Written request 1:
In the dye composition claims, rewrite the part that opens with the words containing "5. The composition" and closes with "dye composition.", changing "1% to 30%" to "2% to 25%".
Written request 2:
List every Duasyn dye trade name that appears in the dye composition claims.
## begin Given passage
1. An encapsulated dye composition comprising:
a) carrier consisting of a mixture of silica and clay; and
b) at least one dye encapsulated in the carrier.
2. The composition as claimed in claim 1 further comprises a binder.
3. The composition as claimed in claim 1, wherein said dye is selected from anionic azine
dye or cationic phenazine dye, triaryl-methane dye, triphenyl-methane dye, anthraquinone
dye, azo dye, disazo dye, phthalocyanine dye, quinophthalone dye, methine dye, hemicyanine
dye, azo/azomethine complex dye, triphendioxazine dye or any mixtures thereof.
4. The composition as claimed in claim 3, wherein the dye is selected from the group
consisting of Duasyn Acid Violet 4BN-IN (C.I. Acid Violet 17), Duasyn Violet SP-IN
(C.I. Direct Violet 66), Duasyn Red N-6B-IN (C.I. Acid Violet 54), Duasyn Violet FBL-IN
(C.I. Acid Violet 48), Duasyn Red Violet E2R-IN (C.I. Acid Violet 126) or mixtures
of one or several of the afore mentioned dyes.
5. The composition as claimed in claim 1, wherein said dye is used in the amount in the
range of 1% to 30%, preferably 5% to 20% based on the total weight of the encapsulated
dye composition.
6. The composition as claimed in claim 1, wherein the carrier has a ratio of silica to
clay of from 1:4 to 4:1.
7. The composition as claimed in claim 1, wherein said clay is selected from the group
consisting of natural clays comprising bentonite, montmorillonite, beidellite, saponite,
hectorite, stevensite, kerolite-saponite, kerolite, talc, pyrophyllite, attapulgite,
sepiolite; a mixture of natural silica with a bentonite;any modified clays; and any
mixtures thereof.
## end Given passage
## begin Entries
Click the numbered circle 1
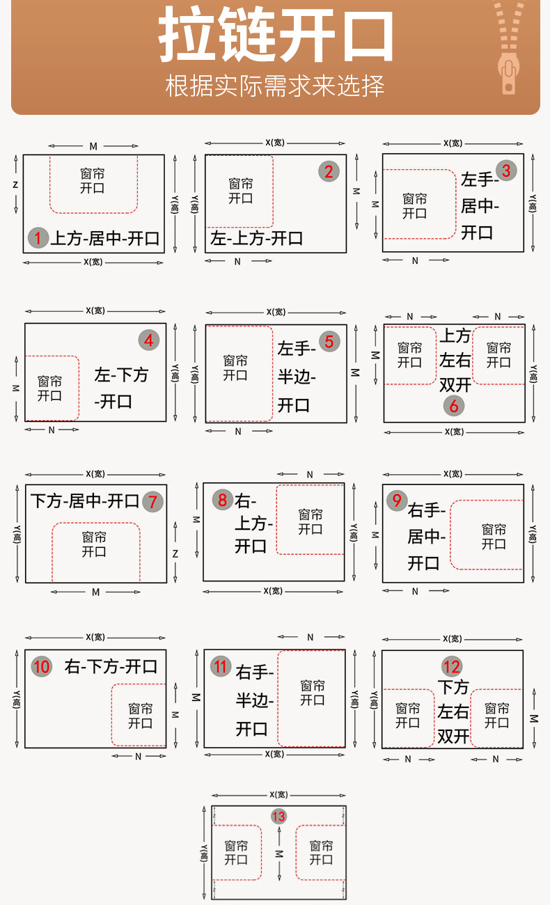38,239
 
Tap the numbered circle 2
329,171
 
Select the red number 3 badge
506,171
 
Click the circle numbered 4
149,340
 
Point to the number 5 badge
329,341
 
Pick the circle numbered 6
454,405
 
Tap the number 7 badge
153,501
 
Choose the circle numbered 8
222,500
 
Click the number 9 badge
397,501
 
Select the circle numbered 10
42,667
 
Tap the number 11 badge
221,667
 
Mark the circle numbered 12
452,667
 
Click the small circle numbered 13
278,817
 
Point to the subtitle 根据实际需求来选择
275,86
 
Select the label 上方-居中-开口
104,239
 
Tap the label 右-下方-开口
111,667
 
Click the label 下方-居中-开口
85,501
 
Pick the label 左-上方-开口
257,239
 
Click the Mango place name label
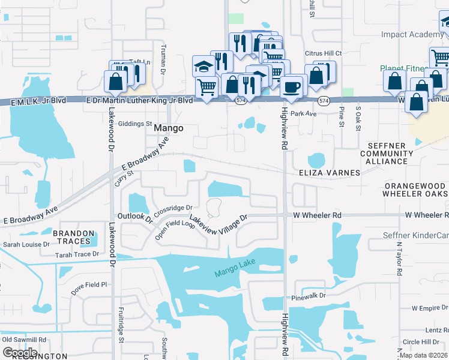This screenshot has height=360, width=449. coord(168,128)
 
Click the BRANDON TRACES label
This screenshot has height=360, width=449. coord(74,238)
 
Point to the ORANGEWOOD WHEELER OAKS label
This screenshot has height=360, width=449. coord(415,190)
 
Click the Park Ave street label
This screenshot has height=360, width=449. coord(303,113)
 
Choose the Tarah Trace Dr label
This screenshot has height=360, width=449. coord(77,254)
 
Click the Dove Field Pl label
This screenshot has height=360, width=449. coord(88,285)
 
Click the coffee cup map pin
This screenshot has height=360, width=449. coord(292,86)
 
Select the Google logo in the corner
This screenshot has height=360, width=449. coord(20,352)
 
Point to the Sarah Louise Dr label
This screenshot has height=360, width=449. coord(26,245)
## end Entries
Full output 1:
5. The composition as claimed in claim 1, wherein said dye is used in the amount in the
range of 2% to 25%, preferably 5% to 20% based on the total weight of the encapsulated
dye composition.

Full output 2:
- Duasyn Acid Violet 4BN-IN
- Duasyn Violet SP-IN
- Duasyn Red N-6B-IN
- Duasyn Violet FBL-IN
- Duasyn Red Violet E2R-IN